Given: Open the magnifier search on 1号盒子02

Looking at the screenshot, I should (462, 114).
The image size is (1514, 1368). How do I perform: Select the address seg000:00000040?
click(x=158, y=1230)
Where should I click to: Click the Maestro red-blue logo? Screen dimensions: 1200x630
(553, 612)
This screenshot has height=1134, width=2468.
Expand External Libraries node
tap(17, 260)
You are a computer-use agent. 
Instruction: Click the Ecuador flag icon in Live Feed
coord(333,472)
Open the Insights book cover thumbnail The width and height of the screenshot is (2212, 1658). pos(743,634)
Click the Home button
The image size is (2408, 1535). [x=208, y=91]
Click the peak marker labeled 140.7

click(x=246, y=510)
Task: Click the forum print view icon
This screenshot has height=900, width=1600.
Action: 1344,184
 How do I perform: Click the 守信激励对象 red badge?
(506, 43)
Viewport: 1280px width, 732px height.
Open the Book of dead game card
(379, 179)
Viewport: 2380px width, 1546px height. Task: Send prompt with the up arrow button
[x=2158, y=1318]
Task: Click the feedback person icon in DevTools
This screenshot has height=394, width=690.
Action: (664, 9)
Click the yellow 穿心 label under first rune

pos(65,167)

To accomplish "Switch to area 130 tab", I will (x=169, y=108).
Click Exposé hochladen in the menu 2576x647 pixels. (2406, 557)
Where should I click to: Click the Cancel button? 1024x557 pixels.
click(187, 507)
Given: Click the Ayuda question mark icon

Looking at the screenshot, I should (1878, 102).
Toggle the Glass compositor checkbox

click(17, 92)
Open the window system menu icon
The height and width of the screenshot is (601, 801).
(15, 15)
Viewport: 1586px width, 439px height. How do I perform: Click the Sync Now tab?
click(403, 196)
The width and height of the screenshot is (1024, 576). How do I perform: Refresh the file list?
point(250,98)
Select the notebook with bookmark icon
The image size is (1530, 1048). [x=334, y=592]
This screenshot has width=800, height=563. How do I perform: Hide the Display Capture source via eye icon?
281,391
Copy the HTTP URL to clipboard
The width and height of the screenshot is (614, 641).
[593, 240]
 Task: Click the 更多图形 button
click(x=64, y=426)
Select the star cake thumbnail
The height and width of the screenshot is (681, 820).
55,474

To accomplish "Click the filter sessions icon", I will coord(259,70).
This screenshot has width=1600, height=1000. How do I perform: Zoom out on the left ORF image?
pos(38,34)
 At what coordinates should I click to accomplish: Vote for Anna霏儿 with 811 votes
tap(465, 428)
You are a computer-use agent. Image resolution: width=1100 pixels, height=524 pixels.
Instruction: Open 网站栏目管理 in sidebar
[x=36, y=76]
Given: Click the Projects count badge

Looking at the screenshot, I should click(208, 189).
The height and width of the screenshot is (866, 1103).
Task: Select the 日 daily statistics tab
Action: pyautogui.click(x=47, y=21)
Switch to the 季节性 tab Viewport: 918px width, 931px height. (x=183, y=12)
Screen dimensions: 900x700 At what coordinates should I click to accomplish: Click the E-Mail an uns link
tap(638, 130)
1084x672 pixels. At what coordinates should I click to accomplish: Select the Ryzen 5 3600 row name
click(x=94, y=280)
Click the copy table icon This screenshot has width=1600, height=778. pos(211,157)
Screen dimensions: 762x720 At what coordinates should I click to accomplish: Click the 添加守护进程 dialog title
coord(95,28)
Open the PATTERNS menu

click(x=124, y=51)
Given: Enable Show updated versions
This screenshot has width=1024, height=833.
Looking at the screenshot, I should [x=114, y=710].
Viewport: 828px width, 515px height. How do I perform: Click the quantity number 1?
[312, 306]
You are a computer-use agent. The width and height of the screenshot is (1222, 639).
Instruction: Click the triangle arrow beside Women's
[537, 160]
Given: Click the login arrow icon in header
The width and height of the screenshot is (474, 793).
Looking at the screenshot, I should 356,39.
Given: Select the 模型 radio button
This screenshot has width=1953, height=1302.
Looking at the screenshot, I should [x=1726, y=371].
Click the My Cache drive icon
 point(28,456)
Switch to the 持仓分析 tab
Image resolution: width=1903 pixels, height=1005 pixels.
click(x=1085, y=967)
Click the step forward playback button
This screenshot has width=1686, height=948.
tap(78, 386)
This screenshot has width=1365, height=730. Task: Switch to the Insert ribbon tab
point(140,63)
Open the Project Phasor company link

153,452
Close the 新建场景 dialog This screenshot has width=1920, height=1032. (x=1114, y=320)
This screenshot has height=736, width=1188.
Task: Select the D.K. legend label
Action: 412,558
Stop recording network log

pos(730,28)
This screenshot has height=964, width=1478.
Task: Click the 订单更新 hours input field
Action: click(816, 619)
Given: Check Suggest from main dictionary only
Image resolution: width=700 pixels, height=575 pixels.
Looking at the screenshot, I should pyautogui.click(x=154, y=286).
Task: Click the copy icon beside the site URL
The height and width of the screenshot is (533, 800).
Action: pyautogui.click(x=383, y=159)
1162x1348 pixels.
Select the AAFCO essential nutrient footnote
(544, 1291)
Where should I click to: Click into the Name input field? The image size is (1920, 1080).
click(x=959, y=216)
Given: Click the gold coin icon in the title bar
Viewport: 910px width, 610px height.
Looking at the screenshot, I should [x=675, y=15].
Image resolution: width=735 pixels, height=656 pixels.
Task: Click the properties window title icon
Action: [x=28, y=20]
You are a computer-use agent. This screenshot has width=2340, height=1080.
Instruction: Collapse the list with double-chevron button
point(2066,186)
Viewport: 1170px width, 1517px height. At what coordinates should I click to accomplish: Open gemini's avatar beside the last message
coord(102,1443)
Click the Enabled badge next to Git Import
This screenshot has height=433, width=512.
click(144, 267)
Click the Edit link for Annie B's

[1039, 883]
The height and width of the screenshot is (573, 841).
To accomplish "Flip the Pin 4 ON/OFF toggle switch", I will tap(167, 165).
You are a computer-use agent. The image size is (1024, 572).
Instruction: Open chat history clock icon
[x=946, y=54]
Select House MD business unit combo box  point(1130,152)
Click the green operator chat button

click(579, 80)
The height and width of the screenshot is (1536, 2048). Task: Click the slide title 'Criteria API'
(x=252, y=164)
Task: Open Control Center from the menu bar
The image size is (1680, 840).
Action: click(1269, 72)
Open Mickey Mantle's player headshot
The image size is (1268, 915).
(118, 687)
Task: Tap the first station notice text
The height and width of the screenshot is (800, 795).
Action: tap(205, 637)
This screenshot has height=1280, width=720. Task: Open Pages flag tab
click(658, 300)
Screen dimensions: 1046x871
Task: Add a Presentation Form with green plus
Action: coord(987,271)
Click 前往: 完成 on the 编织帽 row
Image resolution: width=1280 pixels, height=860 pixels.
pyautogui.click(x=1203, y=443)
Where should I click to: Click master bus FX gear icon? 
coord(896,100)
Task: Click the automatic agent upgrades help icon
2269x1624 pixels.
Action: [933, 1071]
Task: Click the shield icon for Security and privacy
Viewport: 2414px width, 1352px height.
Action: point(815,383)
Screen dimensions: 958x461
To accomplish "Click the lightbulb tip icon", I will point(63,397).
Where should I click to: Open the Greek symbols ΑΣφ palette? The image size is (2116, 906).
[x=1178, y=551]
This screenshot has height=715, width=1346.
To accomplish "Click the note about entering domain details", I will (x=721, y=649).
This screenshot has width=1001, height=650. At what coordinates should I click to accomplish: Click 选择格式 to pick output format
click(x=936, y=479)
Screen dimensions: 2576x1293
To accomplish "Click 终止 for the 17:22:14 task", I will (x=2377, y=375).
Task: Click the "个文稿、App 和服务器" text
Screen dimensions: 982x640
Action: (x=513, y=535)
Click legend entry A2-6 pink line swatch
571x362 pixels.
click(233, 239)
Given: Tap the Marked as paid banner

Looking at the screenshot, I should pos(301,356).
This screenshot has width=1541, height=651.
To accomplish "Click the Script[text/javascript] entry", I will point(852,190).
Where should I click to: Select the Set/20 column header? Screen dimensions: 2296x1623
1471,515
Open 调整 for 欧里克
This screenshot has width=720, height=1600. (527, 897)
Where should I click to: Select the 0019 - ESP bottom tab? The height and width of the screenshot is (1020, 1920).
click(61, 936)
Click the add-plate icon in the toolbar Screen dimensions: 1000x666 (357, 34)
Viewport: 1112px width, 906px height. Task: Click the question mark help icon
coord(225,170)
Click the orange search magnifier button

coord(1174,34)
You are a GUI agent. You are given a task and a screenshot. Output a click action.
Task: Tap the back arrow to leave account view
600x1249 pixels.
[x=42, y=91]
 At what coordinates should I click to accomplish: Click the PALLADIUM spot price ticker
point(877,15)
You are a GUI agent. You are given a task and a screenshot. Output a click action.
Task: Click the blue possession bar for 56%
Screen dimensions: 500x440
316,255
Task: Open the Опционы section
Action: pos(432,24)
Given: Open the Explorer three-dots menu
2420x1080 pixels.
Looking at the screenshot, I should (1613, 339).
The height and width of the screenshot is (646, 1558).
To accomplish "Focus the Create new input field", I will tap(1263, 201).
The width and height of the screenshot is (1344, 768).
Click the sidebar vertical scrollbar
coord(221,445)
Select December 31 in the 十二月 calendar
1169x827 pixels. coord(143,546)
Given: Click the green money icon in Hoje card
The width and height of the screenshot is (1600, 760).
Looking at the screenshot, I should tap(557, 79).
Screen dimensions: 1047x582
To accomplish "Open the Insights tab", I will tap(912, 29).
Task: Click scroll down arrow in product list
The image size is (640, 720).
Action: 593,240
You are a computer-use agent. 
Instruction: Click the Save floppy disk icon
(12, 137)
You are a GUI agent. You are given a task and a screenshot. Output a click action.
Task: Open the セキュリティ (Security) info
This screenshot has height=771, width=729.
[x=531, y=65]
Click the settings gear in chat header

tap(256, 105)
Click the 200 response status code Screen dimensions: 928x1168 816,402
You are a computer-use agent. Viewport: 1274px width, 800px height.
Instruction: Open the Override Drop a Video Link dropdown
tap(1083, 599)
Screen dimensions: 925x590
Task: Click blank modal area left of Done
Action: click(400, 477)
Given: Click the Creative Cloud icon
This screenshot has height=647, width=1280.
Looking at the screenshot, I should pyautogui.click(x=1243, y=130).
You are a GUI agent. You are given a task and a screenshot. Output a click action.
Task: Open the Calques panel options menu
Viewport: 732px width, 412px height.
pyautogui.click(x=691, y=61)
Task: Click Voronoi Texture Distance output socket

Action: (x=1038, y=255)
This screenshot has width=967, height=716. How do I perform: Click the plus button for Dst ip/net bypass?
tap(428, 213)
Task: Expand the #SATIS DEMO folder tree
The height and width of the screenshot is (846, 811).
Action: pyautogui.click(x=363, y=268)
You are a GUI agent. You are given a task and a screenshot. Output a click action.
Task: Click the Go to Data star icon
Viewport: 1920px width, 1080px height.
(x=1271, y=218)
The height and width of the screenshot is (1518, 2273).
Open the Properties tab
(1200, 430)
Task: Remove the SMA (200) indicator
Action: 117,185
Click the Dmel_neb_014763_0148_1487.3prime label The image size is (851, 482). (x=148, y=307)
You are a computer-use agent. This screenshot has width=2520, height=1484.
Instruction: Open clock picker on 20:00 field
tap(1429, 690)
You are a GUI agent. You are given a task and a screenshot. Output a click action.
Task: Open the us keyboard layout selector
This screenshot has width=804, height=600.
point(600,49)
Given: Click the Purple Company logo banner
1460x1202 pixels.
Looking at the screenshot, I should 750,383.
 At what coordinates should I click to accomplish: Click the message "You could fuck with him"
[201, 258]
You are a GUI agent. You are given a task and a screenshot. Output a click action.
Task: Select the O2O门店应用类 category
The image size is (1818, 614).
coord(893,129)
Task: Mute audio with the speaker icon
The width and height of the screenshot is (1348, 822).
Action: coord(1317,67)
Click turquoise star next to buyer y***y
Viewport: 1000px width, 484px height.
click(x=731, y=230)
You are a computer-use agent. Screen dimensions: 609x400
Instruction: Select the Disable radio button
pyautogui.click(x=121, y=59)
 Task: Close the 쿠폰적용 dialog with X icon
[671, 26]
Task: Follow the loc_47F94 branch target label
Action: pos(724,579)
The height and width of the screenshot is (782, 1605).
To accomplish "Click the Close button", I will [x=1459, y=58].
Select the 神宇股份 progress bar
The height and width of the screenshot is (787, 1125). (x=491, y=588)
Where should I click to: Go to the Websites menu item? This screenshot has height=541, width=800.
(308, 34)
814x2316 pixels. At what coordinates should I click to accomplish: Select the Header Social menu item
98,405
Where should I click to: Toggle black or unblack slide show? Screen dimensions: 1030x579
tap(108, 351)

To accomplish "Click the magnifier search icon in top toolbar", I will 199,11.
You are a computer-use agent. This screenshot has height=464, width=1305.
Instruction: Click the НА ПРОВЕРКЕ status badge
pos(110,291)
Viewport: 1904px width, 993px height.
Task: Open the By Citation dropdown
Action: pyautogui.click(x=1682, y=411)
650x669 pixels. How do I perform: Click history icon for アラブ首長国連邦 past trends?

········

§ **Instruction**: Write out the records starting at the line that contains "Screen dimensions: 762x720" and ending at the line that contains "Looking at the screenshot, I should [x=114, y=710].", substituting "TEMPLATES" for "PATTERNS" and changing nothing else.

§ **Solution to this problem**:
Screen dimensions: 762x720 At what coordinates should I click to accomplish: Click the 添加守护进程 dialog title
coord(95,28)
Open the TEMPLATES menu

click(x=124, y=51)
Given: Enable Show updated versions
This screenshot has width=1024, height=833.
Looking at the screenshot, I should [x=114, y=710].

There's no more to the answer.